You are viewing a plain text version of this content. The canonical link for it is here.
Posted to solr-user@lucene.apache.org by Wade Leftwich <wa...@leftwich.us> on 2006/12/14 05:32:11 UTC

Case sensitivity on hostnames and email addresses

I've run into some unexpected case sensitivity on searches, at least
unexpected by me.

If you index a text field containing this sentence:

A sentence containing CamelCase words by UpAndDown@mysite.com is found
at StudlyCaps.org

The document will be found by searching for "camelcase" but not for
"upanddown@mysite.com" or "studlycaps.org".

This happens with the Standard or the DisMax query handler.

A bit of a problem for me, because I'm indexing a bunch of business
magazines, and domain names are frequently capitalized, often in CamelCase.

Is this maybe a bug? Or a WAD?

-- Wade Leftwich
Ithaca, NY


Re: Case sensitivity on hostnames and email addresses

Posted by Yonik Seeley <yo...@apache.org>.
Oh, and yet another way to get around it (with it's own trade offs) is
to use something like fieldtype textTight in the example schema.xml,
which catenates all word parts in both the index analyzer and query
analyzer.

This would index as "upanddownmysitecom" and allow the following
queries to match:
"UpAndDown@mysite.com", "up-and-down@mysite/com", "upanddown@mysite.com"

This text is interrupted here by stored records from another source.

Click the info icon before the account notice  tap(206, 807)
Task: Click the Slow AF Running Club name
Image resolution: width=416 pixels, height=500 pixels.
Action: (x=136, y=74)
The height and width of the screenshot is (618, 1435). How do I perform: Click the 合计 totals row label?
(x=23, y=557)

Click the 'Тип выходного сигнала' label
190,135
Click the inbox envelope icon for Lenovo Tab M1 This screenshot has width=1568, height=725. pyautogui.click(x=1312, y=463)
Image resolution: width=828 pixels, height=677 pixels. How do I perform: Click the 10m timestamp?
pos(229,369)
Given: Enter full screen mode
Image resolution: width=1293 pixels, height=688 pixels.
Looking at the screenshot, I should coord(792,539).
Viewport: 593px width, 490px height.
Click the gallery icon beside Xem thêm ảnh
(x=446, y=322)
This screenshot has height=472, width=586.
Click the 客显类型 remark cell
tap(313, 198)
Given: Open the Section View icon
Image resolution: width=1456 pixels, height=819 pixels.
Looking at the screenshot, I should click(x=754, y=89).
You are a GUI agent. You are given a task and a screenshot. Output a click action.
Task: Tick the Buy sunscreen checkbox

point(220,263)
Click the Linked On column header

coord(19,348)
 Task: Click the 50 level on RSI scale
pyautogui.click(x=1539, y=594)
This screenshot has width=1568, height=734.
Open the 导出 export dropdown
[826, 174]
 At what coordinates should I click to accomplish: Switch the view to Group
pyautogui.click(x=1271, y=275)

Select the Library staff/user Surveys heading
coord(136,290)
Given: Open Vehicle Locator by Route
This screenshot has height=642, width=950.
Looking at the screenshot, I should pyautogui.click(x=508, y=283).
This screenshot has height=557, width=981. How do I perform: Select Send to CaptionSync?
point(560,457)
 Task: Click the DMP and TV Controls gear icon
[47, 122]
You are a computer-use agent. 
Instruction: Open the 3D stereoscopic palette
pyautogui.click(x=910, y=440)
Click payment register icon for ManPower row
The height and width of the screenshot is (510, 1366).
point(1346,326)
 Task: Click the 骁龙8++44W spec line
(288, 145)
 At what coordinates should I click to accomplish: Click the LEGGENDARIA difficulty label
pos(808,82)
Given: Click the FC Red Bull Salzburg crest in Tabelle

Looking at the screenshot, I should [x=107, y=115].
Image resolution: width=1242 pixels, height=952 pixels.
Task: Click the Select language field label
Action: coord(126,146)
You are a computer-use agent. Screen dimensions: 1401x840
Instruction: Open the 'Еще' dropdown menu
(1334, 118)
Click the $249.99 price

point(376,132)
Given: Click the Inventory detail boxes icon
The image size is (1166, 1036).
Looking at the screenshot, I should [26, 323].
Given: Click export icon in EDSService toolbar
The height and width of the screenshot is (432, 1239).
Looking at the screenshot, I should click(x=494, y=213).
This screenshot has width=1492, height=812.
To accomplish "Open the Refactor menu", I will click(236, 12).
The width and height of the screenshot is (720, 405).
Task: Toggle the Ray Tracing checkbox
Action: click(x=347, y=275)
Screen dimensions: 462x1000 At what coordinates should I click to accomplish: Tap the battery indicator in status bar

The downside is that it would *not* allow "upanddown" or "UpAndDown" to match.

-Yonik

On 12/14/06, Yonik Seeley <yo...@apache.org> wrote:
> On 12/13/06, Wade Leftwich <wa...@leftwich.us> wrote:
> > I've run into some unexpected case sensitivity on searches, at least
> > unexpected by me.
> >
> > If you index a text field containing this sentence:
> >
> > A sentence containing CamelCase words by UpAndDown@mysite.com is found
> > at StudlyCaps.org
> >
> > The document will be found by searching for "camelcase" but not for
> > "upanddown@mysite.com" or "studlycaps.org".
> >
> > This happens with the Standard or the DisMax query handler.
> >
> > A bit of a problem for me, because I'm indexing a bunch of business
> > magazines, and domain names are frequently capitalized, often in CamelCase.
>
> It's your text analysis configuration.
> The WordDelimiterFilter is doing this... it's so "CamelCase" can be
> found searching for "camelcase", "camel-case" or "camel case".
> It does this by detecting all the word parts and then indexing them
> separately as well as all catenated.  So "CamelCase" is indexed as
> both both "camelcase" and "camel case".
> When searching, the WordDelimiterFilter is configured to split only,
> so "camelcase", "camel-case", and "camel case" will all match.
>
> When it hits something like UpAndDown@mysite.com, it would index it as
> "upanddownmysitecom" and "up and down mysite com"
> On the search side, a search of "upanddown@mysite.com" is broken into
> "upanddown mysite com" which doesn't match anything indexed.
>
> There are a number of options, not limited to
>  - create a new fieldtype and throw out the WordDelimiterFilter... the
> current "text"
>    field type is for demonstration purposes only anyway.  Solr, like
> Lucene, is meant
>    to be customized.
>  - If you want to keep the camel-case flexibility, but not across "."
> and "-", then
>    try using a letter tokenizer to throw away the non-letter tokenizers first.
>  - create a specific filter for email or website addresses if no combination of
>    existing filters do what you want.
>
> Play around with the analysis tool on the admin page, it will help you
> understand what's going on.
>
> -Yonik
>

Re: Case sensitivity on hostnames and email addresses

Posted by Yonik Seeley <yo...@apache.org>.
On 12/13/06, Wade Leftwich <wa...@leftwich.us> wrote:
> I've run into some unexpected case sensitivity on searches, at least
> unexpected by me.
>
> If you index a text field containing this sentence:
>
> A sentence containing CamelCase words by UpAndDown@mysite.com is found
> at StudlyCaps.org
>
> The document will be found by searching for "camelcase" but not for
> "upanddown@mysite.com" or "studlycaps.org".
>
> This happens with the Standard or the DisMax query handler.
>
> A bit of a problem for me, because I'm indexing a bunch of business
> magazines, and domain names are frequently capitalized, often in CamelCase.

It's your text analysis configuration.
The WordDelimiterFilter is doing this... it's so "CamelCase" can be
found searching for "camelcase", "camel-case" or "camel case".
It does this by detecting all the word parts and then indexing them
separately as well as all catenated.  So "CamelCase" is indexed as
both both "camelcase" and "camel case".
When searching, the WordDelimiterFilter is configured to split only,
so "camelcase", "camel-case", and "camel case" will all match.

When it hits something like UpAndDown@mysite.com, it would index it as
"upanddownmysitecom" and "up and down mysite com"
On the search side, a search of "upanddown@mysite.com" is broken into
"upanddown mysite com" which doesn't match anything indexed.

There are a number of options, not limited to
 - create a new fieldtype and throw out the WordDelimiterFilter... the
current "text"
   field type is for demonstration purposes only anyway.  Solr, like
Lucene, is meant
   to be customized.
 - If you want to keep the camel-case flexibility, but not across "."
and "-", then
   try using a letter tokenizer to throw away the non-letter tokenizers first.
 - create a specific filter for email or website addresses if no combination of
   existing filters do what you want.

Play around with the analysis tool on the admin page, it will help you
understand what's going on.

-Yonik